Just half an hour after the most recent earthquake in Cuevas del Almanzora, a small tremor, of 1.9 degrees on the Richter Scale was registered 62 kilometres away in Lorca “Shortly afterwards I felt an aftershock,” said Woolley.

“After experiencing this earthquake in the same year as the one in Lorca, it does make you think about the possible future, those poor people, we got off lightly. You just don’t know what is around the corner,” she said.

On the afternoon of May 11 this year two earthquakes of 4.4 and 5.2 degrees killed nine and injured more than 300. The damage caused by these earthquakes was estimated at €1.2 billion. This comes just 11 days after the landslide in Cuevas del Almanzora which claimed the lives of a man and his two sons.

The 48-year-old wife of the victim was injured in the landslide has left the Intensive Care Unit and remains at the Inmaculada Hospital in Huercal-Overa with several fractured bones. Her condition is reportedly improving and she has been moved to a ward.

The landslide caused some 3,000m3 of earth and rocks to fall on the cave house in which the family lived. The huge amount of earth hindered the rescue operation which took 20 hours and by the time the men, aged 52, 25 and 21, were found, they were dead.

The mayor of Cuevas del Almanzora, Jesus Caicedo, met with the government and Junta de Andalucia representatives in Almeria, Andres Heras and Maribel Requena respectively, in order to coordinate work to restore normality to El Realengo area where the tragedy struck.

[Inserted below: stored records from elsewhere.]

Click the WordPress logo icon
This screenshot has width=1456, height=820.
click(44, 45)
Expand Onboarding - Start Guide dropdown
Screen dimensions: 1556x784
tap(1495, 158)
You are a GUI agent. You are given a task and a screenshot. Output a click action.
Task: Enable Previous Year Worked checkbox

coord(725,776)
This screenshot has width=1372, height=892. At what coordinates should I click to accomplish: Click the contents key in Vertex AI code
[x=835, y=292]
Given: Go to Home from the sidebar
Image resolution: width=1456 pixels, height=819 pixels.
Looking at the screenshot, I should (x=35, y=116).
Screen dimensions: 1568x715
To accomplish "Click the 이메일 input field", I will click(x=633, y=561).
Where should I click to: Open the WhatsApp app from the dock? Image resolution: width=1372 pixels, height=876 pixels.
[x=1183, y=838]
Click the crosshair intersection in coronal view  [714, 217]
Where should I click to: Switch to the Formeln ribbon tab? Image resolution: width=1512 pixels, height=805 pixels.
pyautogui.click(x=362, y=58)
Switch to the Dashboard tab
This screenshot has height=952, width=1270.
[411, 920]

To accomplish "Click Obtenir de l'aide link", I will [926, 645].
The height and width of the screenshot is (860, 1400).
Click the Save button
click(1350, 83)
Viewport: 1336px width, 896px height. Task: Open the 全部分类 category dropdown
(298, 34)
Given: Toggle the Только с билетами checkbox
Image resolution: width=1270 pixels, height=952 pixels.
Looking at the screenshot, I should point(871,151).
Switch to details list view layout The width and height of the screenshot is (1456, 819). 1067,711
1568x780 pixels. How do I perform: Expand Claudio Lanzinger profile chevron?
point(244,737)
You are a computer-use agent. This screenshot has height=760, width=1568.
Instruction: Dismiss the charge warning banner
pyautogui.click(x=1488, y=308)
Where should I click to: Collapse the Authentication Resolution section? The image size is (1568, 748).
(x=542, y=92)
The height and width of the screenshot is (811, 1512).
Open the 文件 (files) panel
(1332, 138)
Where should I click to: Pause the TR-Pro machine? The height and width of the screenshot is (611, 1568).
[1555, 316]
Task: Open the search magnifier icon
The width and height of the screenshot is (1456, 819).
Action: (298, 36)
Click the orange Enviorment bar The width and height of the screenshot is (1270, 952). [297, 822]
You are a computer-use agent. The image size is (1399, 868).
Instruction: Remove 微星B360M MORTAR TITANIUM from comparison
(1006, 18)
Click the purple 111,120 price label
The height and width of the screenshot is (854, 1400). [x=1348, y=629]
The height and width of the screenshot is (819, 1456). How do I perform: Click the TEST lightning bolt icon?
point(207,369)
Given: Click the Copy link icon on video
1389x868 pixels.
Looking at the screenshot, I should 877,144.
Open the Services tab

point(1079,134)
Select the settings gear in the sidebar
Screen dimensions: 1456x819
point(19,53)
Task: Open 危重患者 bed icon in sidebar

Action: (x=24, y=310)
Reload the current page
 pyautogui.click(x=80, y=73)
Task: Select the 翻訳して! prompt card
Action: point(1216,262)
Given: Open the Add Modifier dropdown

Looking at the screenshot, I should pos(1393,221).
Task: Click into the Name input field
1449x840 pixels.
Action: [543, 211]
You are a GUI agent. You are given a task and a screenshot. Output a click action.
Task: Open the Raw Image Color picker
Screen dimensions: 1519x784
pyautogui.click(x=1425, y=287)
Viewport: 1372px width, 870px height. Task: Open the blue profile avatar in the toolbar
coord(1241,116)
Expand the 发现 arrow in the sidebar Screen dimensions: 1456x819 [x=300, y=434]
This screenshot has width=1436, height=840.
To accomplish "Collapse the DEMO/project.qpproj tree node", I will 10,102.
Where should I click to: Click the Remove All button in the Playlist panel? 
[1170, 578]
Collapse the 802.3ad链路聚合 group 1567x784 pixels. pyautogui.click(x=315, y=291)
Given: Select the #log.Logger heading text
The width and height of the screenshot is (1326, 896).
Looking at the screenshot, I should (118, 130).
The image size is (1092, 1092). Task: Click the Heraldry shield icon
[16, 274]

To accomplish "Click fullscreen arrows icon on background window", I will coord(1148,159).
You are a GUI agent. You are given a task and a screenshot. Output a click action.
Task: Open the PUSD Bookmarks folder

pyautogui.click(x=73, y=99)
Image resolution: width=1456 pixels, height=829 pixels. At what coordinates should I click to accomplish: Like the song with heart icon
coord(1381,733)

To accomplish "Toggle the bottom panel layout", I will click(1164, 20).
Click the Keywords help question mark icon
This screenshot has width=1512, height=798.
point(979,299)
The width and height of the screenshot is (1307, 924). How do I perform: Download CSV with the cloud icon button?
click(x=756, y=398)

The government sub-delegation and Civil Protection have opened the process to provide the funds needed to remove the debris and help families in emergency situations.

One of the possible causes for the landslide being considered by experts is seismic activity in the area.

Lorca subsidence

Lorca is also the European location which suffers the worst subsidence of the terrain, mainly due to the excessive extraction of underground water.

This was revealed in a study carried out by the GeoScience Institute in collaboration with the Spanish Mining and Geology Institute, Alicante University, Western Ontario University and researchers from the National Institute of Geophysics and Volcanology in Italy.

A researcher from Madrid, Miguel de las Doblas, said in July that there is sufficient proof to consider that the seismic activity in Lorca in May was due to massive water extraction from the Guadalentin Basin.

Land has subsided in the area between 1.5 and 1.6 metres in the past 15 years, according to Geology magazine.

The water that is extracted is much more than the amount which is returned to the earth through rain and irrigation which means rock and sediment is subjected to less internal pressure which causes them to compact and reduce volume. This in turn causes the terrain to sink.